The thing is that this guy is not the head of a public company where shareholders demand massive and continually growing profits. So he acts in the interests of the consumer, the customer, the gamer. But if this was a public company, shareholders would buy shares and then demand he do something to grow that share price, so they can sell the shares later for profit.
When that happens we see that CEOs do everything they can to maximize profits, like promising release dates in earnings calls.
The difference between private and public companies is the single biggest threat to us all because as soon as the company acts in the exclusive interest of profit, everything else gets fucked. And most do.
That means employees, customers, everyone. Only the 1% benefit from the gutting of everyone else.
inclementimmigrant@lemmy.world 10 months ago
Good to see them calling these shitty AAA publishers and their terrible, anti-consumer ideas out.
DarkThoughts@fedia.io 10 months ago
To be honest, I mainly bought the game to make a statement & show my support for what type of treatment & product I want as a customer. Nowadays everything just seems to want to milk me, games are quite often literally designed around it so that it becomes a core part of the games themselves.
Sanctus@lemmy.world 10 months ago
A lot of us just want to have some fun after work and it is not fun when you feel served up like a buttered hot meal. I don’t want to feel like my games are consuming me.
huginn@feddit.it 10 months ago
Between my partner and I we’ve spent 850 hours playing BG3 since October.
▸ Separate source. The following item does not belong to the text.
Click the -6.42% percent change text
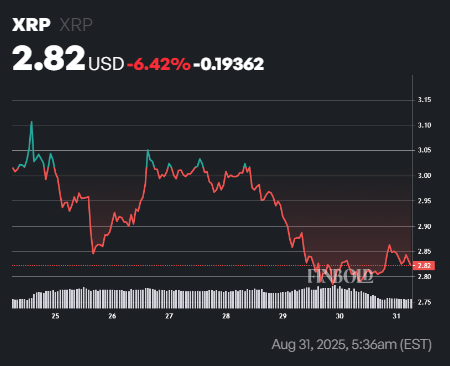 pyautogui.click(x=159, y=64)
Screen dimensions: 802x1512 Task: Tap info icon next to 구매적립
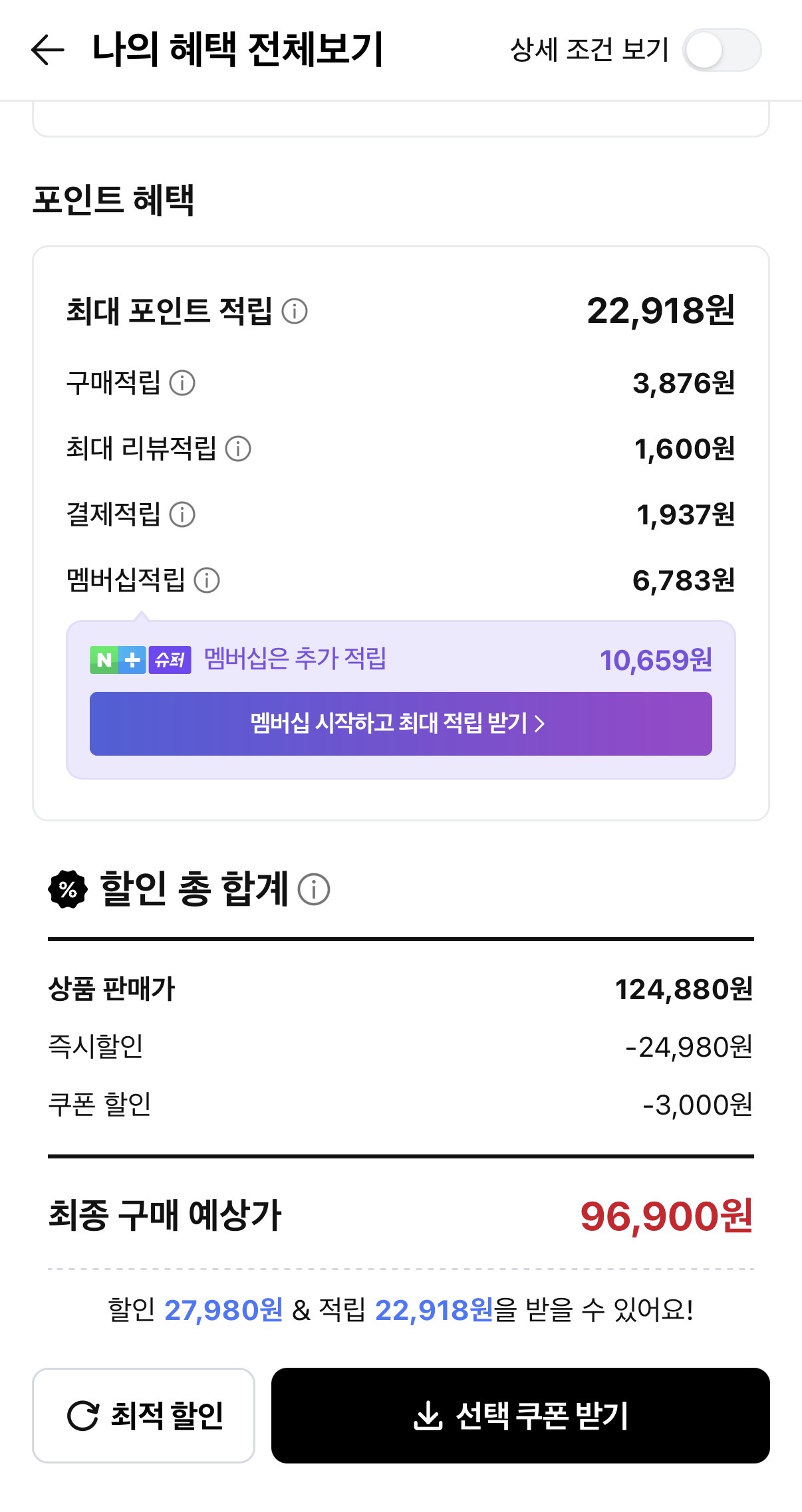(182, 383)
That’s more than basically any other “live service” or subscription based game I’ve ever played, especially for the time period.
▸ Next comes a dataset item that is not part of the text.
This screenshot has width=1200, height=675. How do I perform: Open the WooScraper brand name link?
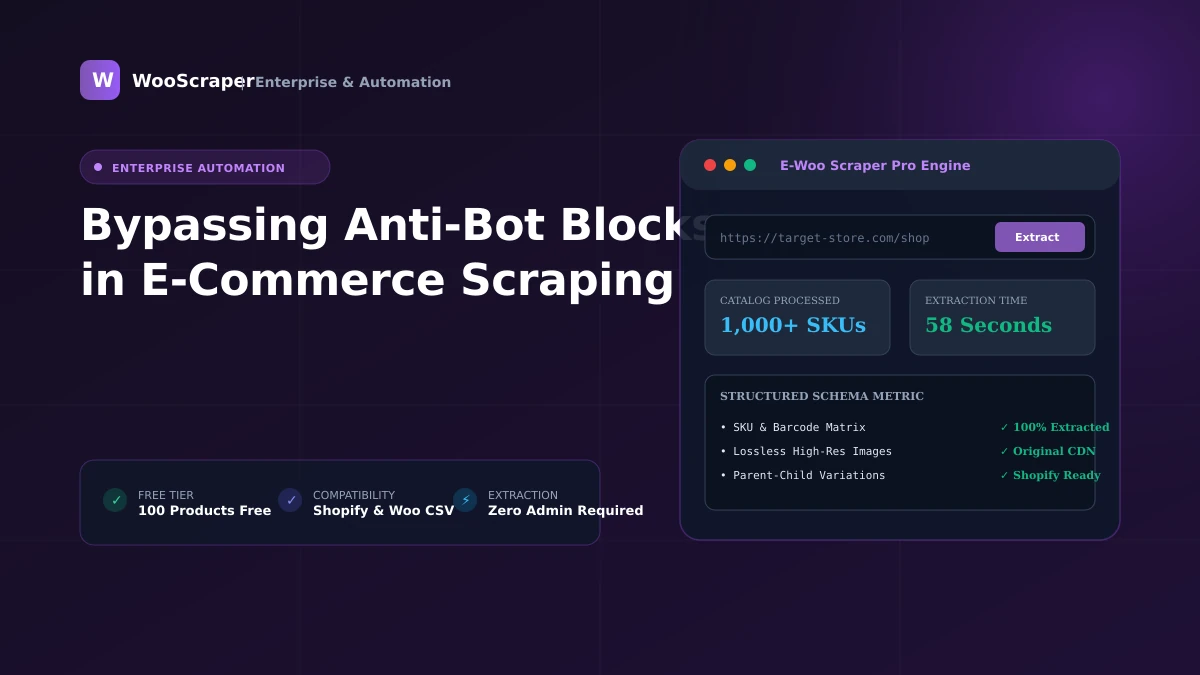click(x=193, y=81)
Phenomenal game that made the team fabulous amounts of money and won awards while all the consumers left happy.
Definitely raises the bar for AAA
Katana314@lemmy.world 10 months ago
I can see how Game Pass popularity could be bad for a number of studios, as he says in the article. But, I’ve never understood how Game Pass’s existence was anti-consumer.
We always get these baffling quotes like “Microsoft insists on renting you your games, and you will like it.” or “I’m not going to be forced to pay $17 a month just to play my games”. GP never gained popularity off Microsoft forcing people into it, people voluntarily signed up, even when MS continues to make their games available for direct purchase.
The previous quote from Ubisoft even seemed more like an investor excuse than a threat to gamers.